What Was Mike Long Doing In The Last Round?, or: Why Pile Shuffling Isn't Random
I just read an article by Rob Dougherty where he explained how the judges should have acted to catch Mike Long cheating.
The situation: Darwin Kastle and Mike Long are playing each other with a top 8 on the line. Darwin is 2-0 with his draft deck and needs a win or a draw to get into the top 8. Amongst the spectators were famous players like Rob Dougherty and Zvi Mowshowitz, and they both independently discover that Mike is doing an extremely weird shuffle: He first puts his deck in four piles, puts the third pile on top of the fourth and the first on top of the second pile, then takes both piles and does a"grip" shuffle - which looks like a riffle shuffle, but is nothing more than putting both piles on top of each other.
The judges are informed, and when Mike presents his deck for the second game they swoop over and do a deck check. Forty-five minutes later, the judges find nothing extraordinary about the presented deck and Mike is free to win the match and proceed to top 8.
So as a mathematician, I got intrigued and wondered about what happened there that day. After doing some research, I think I now know what Mike was doing that day.

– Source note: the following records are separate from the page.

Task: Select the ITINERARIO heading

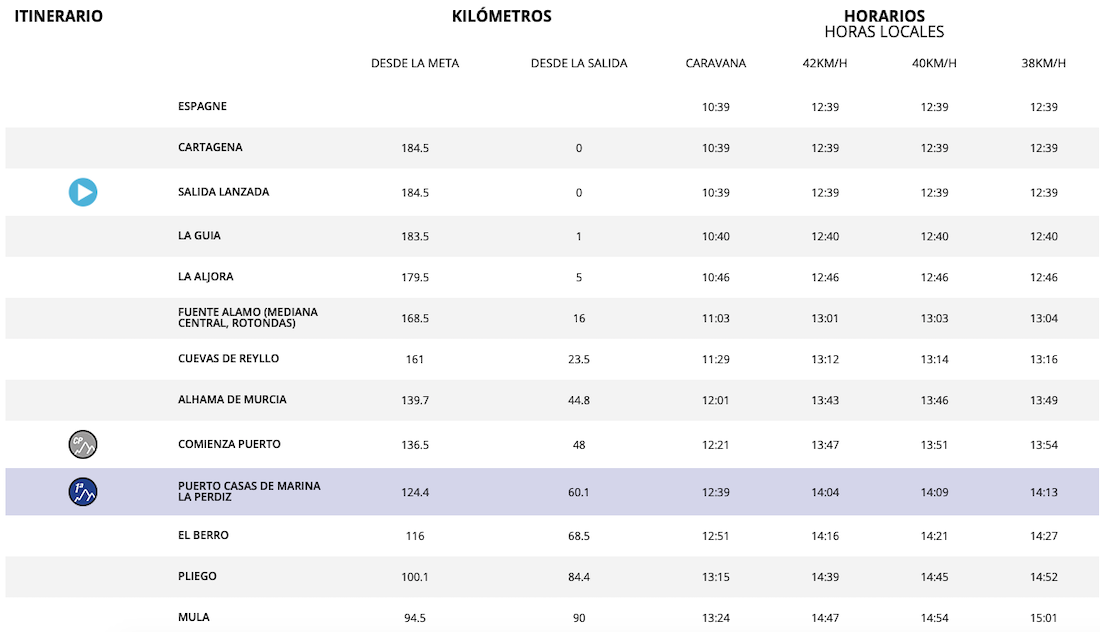Action: [58, 16]
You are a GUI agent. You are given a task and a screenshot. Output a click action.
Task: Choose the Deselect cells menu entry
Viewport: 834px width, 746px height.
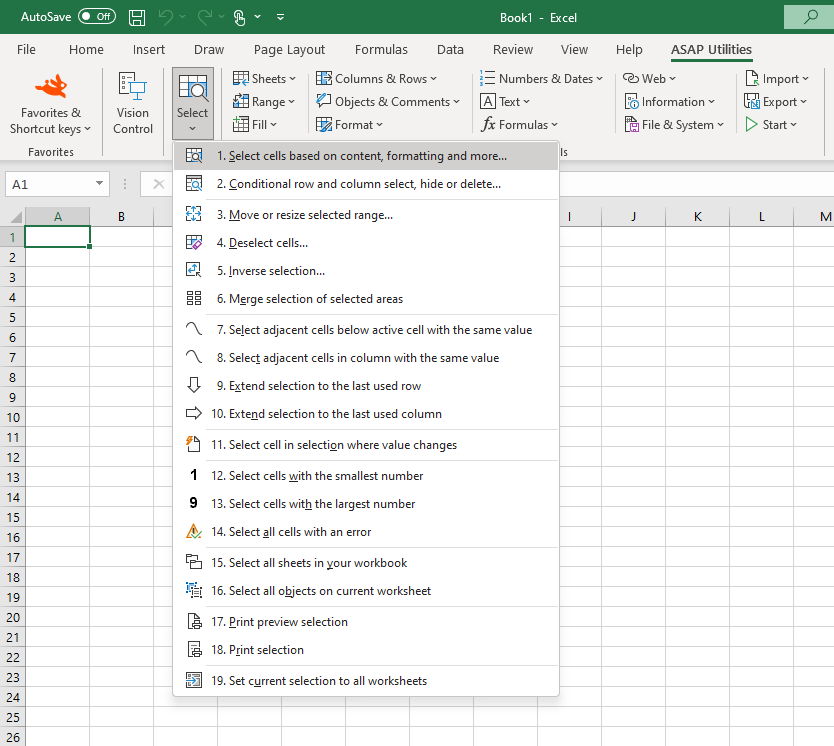[x=268, y=241]
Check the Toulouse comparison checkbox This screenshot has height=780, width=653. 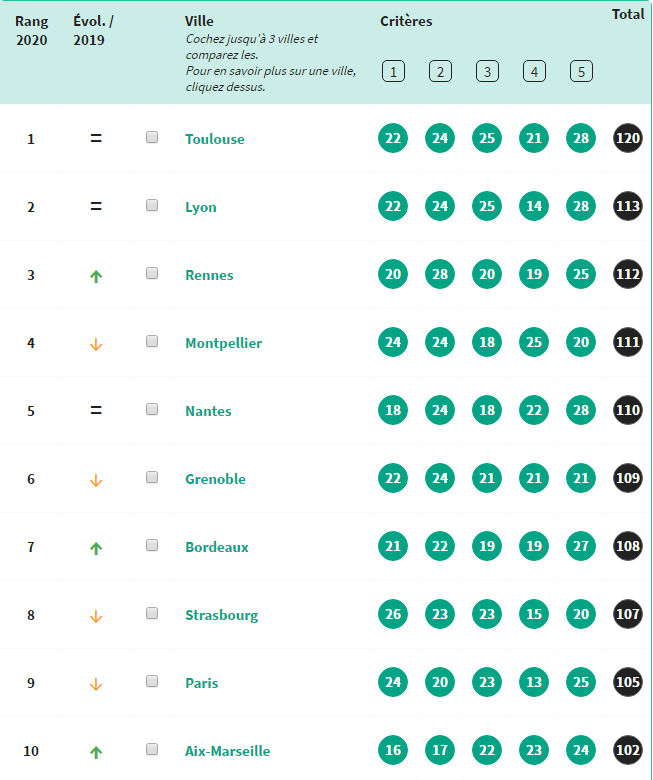tap(152, 137)

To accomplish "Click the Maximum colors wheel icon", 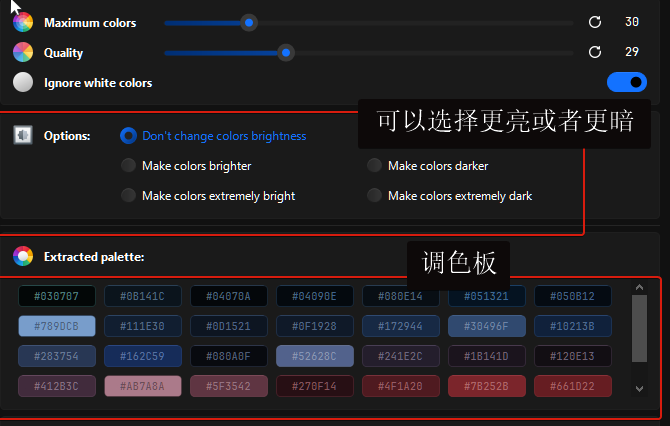I will (x=23, y=22).
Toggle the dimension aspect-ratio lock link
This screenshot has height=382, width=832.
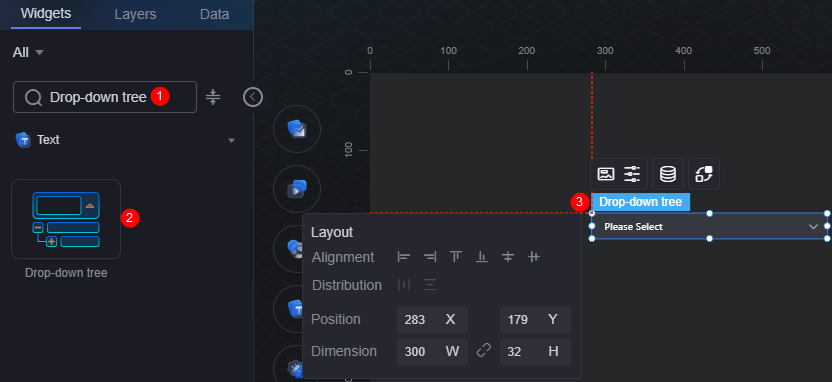[483, 351]
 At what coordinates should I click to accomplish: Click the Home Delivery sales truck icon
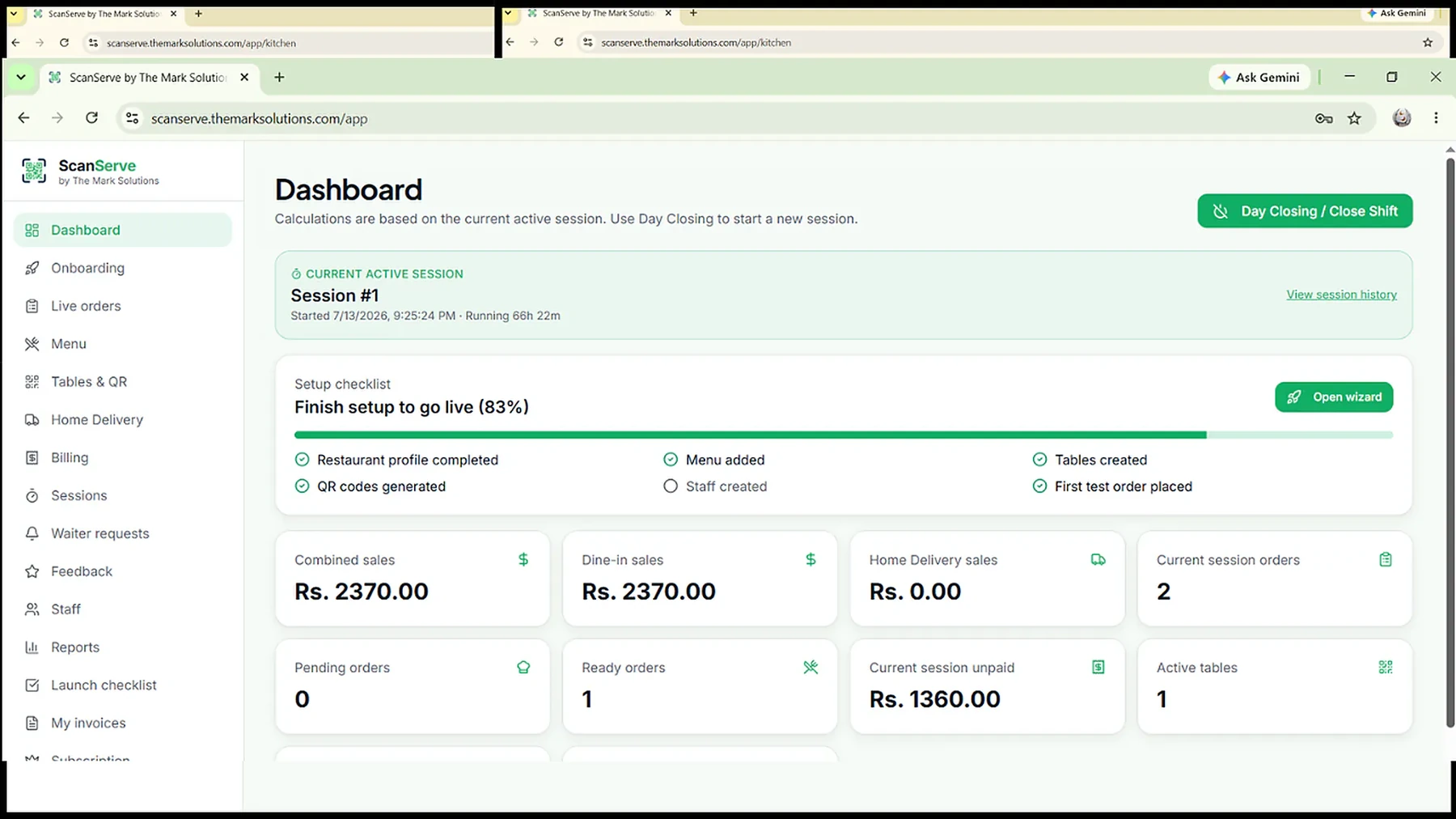tap(1098, 559)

Suppose you start with a deck of forty cards - like Mike's deck. Next, we will number the cards in the deck to keep track of what happens to them. Let's number them by the order in which they appear in the deck; let's call the first card 0, the second 1, and so on. So our starting deck configuration is 0, 1, 2, 3, and so on all the way to 40.
After dividing this deck into four piles, we get:
- A first pile with cards 0, 4, 8, 12... 32, 36 = 0+4*k.
- A second pile with cards 1, 5, 9, 13... 33, 37 = 1+4*k.
- A third pile with cards 2, 6, 10, 14... 34, 38 = 2+4*k.
- A fourth pile with cards 3, 7, 11, 15... 35, 39 = 3+4*k.
And when we put the first pile on top of the second on top of the third on top of the fourth, we get a new configuration:
0, 4, 8...32, 36, 1, 5... 33, 37, 2, 6... 34, 38, 3, 7... 35, 39.
Now we need to use the modulo. Some of you will remember this from high school, but I think it's best to explain again: When you take the modulo of a number X to a number Y, you need to subtract Y from X until X is smaller than Y.
For example: When we want to calculate 15 mod 6, we see that 15 is larger than 6, and thus we need to subtract 6. 15-6=9 is still too much, so we do it again and we get 9-6=3. So this calculation shows that 15 mod 6 = 3.
When we use this notation, we can see that the new deck can be written as
4*k mod 39 with the exception of the last card (card 39) - but this card will always stay on the bottom of the deck when we shuffle like this, so we can ignore card 39.
Doing another pile shuffle will give us the configuration:
- 4*4*k mod 39 = 16*k mod 39 = 0, 16, 32, 9, 25...
- Doing it a third time gives: 64*k mod 39 = 25*k mod 39 = 0, 25, 11, 36, 22...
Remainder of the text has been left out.